- **DATA TO EXAMINE**:

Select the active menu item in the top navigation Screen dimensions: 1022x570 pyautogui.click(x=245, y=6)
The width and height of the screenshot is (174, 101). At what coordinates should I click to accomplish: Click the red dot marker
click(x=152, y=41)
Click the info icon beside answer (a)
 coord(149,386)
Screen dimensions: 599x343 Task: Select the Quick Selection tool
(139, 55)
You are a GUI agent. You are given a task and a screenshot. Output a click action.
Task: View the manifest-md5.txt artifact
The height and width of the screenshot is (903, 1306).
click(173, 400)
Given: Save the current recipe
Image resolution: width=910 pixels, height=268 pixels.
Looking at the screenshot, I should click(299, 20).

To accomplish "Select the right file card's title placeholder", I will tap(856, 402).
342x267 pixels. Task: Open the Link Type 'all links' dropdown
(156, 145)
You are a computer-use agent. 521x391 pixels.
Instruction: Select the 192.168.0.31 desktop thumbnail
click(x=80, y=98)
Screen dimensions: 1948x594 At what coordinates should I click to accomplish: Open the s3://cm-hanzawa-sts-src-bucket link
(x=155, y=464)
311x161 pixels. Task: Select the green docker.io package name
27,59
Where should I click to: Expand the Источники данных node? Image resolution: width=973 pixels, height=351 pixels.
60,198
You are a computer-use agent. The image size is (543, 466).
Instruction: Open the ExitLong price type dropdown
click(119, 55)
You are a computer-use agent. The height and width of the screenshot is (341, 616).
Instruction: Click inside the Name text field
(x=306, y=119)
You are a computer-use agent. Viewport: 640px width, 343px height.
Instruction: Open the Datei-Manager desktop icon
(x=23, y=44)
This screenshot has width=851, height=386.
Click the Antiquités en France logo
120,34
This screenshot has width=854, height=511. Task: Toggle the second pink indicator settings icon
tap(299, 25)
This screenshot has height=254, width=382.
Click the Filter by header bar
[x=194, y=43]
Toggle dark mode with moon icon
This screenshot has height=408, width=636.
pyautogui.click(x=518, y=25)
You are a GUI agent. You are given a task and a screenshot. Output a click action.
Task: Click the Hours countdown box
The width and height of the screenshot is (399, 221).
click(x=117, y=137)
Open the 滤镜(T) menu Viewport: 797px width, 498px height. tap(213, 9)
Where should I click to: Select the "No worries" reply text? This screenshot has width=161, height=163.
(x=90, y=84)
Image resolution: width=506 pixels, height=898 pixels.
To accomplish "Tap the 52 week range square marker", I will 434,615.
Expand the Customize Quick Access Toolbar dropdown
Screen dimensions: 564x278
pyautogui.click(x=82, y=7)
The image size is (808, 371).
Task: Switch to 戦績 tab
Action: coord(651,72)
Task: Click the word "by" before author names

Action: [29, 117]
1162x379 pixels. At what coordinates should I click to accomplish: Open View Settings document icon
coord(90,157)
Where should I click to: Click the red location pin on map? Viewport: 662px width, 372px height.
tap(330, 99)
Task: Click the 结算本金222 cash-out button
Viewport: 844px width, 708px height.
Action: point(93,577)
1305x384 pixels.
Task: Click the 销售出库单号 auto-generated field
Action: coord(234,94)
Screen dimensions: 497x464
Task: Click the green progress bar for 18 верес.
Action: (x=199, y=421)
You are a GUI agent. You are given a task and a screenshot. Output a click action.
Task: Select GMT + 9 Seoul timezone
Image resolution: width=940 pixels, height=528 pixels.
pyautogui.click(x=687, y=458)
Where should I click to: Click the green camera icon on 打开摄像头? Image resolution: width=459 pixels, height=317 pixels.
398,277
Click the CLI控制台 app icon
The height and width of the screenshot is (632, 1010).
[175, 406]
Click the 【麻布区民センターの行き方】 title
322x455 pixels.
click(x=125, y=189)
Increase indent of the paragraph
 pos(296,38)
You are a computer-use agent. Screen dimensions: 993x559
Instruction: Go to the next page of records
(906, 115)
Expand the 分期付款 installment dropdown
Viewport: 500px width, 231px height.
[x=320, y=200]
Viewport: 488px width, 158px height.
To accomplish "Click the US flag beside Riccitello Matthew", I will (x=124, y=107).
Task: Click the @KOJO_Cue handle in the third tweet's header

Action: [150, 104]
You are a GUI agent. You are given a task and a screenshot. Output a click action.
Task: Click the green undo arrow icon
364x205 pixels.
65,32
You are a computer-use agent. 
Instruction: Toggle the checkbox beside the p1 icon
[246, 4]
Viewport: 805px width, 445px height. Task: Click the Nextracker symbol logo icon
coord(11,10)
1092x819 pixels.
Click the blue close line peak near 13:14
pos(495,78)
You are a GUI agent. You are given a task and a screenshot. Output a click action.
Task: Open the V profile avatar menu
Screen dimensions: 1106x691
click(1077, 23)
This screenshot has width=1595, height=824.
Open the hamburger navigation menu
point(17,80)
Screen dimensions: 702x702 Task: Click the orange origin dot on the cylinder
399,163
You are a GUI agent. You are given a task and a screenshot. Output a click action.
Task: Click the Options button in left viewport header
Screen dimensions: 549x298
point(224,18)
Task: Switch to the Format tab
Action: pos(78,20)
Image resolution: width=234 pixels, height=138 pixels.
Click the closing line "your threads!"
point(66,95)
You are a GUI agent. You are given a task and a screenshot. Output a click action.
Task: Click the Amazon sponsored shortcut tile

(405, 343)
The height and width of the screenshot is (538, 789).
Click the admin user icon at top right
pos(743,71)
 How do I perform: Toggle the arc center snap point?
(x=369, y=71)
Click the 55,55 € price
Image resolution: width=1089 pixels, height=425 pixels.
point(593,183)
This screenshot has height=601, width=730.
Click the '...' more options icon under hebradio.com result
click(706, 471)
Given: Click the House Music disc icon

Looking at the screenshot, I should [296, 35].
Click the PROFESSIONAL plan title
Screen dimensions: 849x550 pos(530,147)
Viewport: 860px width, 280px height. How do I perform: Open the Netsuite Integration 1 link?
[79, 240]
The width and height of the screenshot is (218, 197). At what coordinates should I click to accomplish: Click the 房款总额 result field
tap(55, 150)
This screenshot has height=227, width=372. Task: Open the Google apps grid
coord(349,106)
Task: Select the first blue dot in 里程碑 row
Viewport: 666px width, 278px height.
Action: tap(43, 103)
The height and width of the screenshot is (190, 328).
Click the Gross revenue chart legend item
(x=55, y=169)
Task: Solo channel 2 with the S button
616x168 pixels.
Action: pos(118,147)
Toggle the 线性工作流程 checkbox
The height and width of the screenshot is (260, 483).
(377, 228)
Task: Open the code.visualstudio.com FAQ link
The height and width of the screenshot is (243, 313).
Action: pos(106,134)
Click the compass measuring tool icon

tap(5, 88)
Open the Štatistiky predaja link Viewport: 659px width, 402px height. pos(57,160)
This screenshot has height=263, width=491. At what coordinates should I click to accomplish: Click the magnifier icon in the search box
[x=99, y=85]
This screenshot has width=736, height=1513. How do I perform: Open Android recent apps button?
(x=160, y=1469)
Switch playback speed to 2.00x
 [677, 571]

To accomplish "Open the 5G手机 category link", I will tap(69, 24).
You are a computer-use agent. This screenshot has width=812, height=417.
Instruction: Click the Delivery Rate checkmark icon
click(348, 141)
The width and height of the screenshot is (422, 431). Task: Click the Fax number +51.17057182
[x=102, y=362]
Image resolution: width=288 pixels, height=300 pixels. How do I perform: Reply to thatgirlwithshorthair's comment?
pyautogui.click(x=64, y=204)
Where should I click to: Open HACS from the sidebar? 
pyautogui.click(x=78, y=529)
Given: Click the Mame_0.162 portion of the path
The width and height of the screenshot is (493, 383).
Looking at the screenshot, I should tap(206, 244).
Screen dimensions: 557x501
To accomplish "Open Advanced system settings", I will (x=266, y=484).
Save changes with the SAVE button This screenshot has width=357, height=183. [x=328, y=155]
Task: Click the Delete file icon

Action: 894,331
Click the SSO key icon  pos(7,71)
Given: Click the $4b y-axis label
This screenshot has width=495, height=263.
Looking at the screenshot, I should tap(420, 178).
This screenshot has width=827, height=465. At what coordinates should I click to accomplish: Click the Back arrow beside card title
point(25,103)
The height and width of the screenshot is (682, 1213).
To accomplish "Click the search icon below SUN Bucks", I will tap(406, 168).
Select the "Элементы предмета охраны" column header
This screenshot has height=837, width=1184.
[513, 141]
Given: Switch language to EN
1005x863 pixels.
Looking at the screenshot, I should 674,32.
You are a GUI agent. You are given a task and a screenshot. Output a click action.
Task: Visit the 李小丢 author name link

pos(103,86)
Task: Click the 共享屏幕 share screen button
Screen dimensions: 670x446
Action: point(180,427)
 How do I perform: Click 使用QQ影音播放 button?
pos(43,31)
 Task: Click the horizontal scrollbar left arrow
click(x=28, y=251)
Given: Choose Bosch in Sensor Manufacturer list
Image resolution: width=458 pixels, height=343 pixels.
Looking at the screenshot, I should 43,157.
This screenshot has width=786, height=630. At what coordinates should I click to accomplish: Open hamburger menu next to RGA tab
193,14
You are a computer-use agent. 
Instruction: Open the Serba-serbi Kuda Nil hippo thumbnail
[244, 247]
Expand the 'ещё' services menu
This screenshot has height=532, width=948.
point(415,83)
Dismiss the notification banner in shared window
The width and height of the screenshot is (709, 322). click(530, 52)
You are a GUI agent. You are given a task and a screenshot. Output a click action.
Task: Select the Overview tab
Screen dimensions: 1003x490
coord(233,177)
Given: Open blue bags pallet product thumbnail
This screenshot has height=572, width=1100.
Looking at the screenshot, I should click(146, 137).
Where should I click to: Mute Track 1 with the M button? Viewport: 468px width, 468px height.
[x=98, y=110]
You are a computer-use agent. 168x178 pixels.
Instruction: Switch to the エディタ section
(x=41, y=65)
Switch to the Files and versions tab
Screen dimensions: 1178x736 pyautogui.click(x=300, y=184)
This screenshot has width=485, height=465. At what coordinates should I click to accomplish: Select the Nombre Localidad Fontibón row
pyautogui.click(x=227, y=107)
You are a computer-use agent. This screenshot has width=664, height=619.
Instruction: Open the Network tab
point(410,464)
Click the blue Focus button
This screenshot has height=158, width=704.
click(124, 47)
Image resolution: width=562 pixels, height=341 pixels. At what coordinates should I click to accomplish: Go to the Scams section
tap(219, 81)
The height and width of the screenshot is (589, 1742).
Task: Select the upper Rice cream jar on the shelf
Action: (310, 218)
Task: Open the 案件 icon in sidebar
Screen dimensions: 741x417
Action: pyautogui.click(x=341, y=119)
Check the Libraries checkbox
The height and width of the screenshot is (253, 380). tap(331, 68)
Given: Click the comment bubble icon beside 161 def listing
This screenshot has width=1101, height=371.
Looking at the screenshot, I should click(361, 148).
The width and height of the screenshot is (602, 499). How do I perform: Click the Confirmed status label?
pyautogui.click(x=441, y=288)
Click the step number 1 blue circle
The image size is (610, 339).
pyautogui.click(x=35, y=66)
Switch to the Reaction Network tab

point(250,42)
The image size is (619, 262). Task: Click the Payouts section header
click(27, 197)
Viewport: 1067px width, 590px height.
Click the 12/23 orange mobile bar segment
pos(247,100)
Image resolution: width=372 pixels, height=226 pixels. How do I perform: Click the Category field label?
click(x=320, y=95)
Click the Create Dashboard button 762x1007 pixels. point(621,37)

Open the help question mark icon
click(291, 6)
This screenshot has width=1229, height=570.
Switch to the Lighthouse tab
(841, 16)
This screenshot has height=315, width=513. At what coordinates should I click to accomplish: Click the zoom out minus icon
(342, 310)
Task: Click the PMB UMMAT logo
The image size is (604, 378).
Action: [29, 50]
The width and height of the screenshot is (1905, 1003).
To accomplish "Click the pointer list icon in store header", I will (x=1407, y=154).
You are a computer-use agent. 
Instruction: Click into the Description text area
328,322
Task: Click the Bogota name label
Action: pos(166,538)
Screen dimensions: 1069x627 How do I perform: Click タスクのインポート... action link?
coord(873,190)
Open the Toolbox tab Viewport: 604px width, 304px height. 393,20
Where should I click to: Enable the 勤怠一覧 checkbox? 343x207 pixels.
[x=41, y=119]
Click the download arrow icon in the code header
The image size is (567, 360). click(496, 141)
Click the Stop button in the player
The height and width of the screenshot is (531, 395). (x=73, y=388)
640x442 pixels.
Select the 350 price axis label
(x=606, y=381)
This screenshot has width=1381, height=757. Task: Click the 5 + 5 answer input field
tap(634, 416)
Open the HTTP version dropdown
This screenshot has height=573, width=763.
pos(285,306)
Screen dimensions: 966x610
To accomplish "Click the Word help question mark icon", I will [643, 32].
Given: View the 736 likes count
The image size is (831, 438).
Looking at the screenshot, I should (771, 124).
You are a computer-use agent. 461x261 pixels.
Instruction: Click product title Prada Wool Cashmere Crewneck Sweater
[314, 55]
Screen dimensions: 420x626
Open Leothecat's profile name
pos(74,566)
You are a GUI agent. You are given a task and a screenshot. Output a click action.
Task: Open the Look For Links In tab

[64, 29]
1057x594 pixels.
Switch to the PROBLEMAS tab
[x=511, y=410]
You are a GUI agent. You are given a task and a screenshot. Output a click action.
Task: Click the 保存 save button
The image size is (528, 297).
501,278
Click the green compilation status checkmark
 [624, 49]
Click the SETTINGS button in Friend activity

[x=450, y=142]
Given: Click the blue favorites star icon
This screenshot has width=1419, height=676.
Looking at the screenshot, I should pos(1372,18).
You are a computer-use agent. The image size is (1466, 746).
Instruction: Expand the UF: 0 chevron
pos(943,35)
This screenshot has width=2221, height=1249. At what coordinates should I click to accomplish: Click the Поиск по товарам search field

- **WHAT YOU ARE ASKED TO DO**: Where does the string "will" occur in the data above? Copy every line that holds it.

- **ANSWER TO THIS EXERCISE**:
To accomplish "Select the right file card's title placeholder", I will tap(856, 402).
To accomplish "Tap the 52 week range square marker", I will 434,615.
To accomplish "Click the US flag beside Riccitello Matthew", I will (x=124, y=107).
To accomplish "Open the 5G手机 category link", I will tap(69, 24).
To accomplish "Open Advanced system settings", I will (x=266, y=484).
To accomplish "Click the search icon below SUN Bucks", I will tap(406, 168).
To accomplish "Click the pointer list icon in store header", I will (x=1407, y=154).
To accomplish "Click the Word help question mark icon", I will [643, 32].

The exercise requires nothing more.